The influence diagram for the the generalized $N$-month pig breeding. The nodes are associated with the following states. Health states $h_k=\{ill,healthy\}$ represent the health of the pig at month $k=1,...,N$. Test states $t_k=\{positive,negative\}$ represent the result from testing the pig at month $k=1,...,N-1$. Treat states $d_k=\{treat, pass\}$ represent the decision to treat the pig with an injection at month $k=1,...,N-1$.

The dashed arcs represent the no-forgetting principle and we can toggle them on and off in the formulation.
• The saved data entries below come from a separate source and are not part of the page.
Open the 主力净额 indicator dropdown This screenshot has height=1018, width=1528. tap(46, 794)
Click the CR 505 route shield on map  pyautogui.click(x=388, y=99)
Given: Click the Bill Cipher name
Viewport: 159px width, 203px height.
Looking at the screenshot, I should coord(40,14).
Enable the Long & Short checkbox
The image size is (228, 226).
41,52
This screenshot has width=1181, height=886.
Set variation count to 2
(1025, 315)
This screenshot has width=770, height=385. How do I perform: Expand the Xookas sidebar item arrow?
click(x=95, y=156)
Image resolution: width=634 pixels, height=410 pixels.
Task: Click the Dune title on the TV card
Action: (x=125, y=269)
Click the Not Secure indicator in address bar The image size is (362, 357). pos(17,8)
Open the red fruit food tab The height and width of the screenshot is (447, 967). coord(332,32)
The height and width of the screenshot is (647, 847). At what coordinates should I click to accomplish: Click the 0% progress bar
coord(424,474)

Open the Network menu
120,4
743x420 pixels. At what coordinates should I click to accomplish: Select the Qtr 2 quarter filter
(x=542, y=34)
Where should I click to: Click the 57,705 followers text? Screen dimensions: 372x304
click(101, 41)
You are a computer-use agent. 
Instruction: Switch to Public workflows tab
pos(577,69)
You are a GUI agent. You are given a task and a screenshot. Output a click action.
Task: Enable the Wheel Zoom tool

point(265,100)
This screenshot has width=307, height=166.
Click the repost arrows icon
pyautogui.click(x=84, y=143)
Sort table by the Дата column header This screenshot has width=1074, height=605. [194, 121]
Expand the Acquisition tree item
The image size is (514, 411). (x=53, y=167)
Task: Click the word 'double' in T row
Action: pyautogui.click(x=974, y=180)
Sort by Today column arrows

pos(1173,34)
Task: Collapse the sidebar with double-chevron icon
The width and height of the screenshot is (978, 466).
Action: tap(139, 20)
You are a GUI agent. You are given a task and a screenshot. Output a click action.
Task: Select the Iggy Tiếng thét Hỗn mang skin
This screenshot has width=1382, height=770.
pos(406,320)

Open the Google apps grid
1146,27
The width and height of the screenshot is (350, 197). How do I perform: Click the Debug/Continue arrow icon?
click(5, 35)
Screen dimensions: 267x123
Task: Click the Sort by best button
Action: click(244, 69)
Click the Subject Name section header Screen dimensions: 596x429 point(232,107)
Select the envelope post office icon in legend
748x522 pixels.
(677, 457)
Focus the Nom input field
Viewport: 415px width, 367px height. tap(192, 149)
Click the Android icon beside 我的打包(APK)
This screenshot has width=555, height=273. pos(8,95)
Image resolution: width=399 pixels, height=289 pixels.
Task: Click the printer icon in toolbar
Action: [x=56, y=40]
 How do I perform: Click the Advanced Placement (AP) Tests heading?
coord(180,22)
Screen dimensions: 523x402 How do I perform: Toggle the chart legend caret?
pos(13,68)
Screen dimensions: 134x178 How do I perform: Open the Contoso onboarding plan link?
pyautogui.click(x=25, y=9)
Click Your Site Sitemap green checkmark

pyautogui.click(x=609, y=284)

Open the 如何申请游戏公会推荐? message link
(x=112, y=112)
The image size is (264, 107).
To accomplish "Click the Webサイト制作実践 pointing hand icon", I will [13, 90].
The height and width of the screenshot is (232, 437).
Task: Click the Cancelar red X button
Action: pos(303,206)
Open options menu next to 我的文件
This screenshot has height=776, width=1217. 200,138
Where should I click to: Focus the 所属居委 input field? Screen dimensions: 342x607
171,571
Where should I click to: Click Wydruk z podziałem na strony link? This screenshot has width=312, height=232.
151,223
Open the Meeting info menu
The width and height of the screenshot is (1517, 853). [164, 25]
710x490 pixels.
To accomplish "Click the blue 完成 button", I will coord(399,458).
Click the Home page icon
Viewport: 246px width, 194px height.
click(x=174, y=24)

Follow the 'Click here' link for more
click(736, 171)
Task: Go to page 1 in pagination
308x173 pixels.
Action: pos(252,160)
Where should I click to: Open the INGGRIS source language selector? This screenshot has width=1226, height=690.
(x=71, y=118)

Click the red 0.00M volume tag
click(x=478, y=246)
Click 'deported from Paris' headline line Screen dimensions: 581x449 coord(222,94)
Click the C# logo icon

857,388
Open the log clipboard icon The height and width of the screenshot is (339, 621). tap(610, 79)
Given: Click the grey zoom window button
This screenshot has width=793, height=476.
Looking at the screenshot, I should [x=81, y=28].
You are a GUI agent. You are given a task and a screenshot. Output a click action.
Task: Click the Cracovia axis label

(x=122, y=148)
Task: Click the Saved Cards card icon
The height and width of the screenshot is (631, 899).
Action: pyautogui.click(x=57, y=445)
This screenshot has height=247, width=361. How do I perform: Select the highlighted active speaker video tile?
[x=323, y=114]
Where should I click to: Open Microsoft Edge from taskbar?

In decision programming, we start by defining the node indices and states, as follows:

using JuMP, Gurobi
using DecisionProgramming

const N = 4
const health = [3*k - 2 for k in 1:N]
const test = [3*k - 1 for k in 1:(N-1)]
const treat = [3*k for k in 1:(N-1)]
const cost = [(3*N - 2) + k for k in 1:(N-1)]
const price = [(3*N - 2) + N]
const health_states = ["ill", "healthy"]
const test_states = ["positive", "negative"]
const treat_states = ["treat", "pass"]

S = States([
    (length(health_states), health),
    (length(test_states), test),
    (length(treat_states), treat),
])
C = Vector{ChanceNode}()
D = Vector{DecisionNode}()
V = Vector{ValueNode}()
X = Vector{Probabilities}()
Y = Vector{Consequences}()

Next, we define the nodes with their information sets and corresponding probabilities or consequences.

Health at First Month

As seen in the influence diagram, the node $h_1$ has no arcs into it, making it a root node. Therefore, the information set $I(h_1)$ is empty.

The probability that pig is ill in the first month is

\[ℙ(h_1 = ill)=0.1.\]

We obtain the complement probabilities for binary states by subtracting from one

\[ℙ(h_1 = healthy)=1-ℙ(h_1 = ill).\]

In decision programming, we add the nodes and probabilities as follows:

for j in health[[1]]
    I_j = Vector{Node}()
    X_j = zeros(S[I_j]..., S[j])
    X_j[1] = 0.1
    X_j[2] = 1.0 - X_j[1]
    push!(C, ChanceNode(j, I_j))
    push!(X, Probabilities(j, X_j))
end

Health at Subsequent Months

The probability that the pig is ill in the subsequent months $k=2,...,N$ depends on the treatment decision and state of health in the previous month $k-1$. The nodes $h_{k-1}$ and $d_{k-1}$ are thus in the information set $I(h_k)$, meaning that the probability distribution of $h_k$ is conditional on these nodes:

\[ℙ(h_k = ill ∣ d_{k-1} = pass, h_{k-1} = healthy)=0.2,\]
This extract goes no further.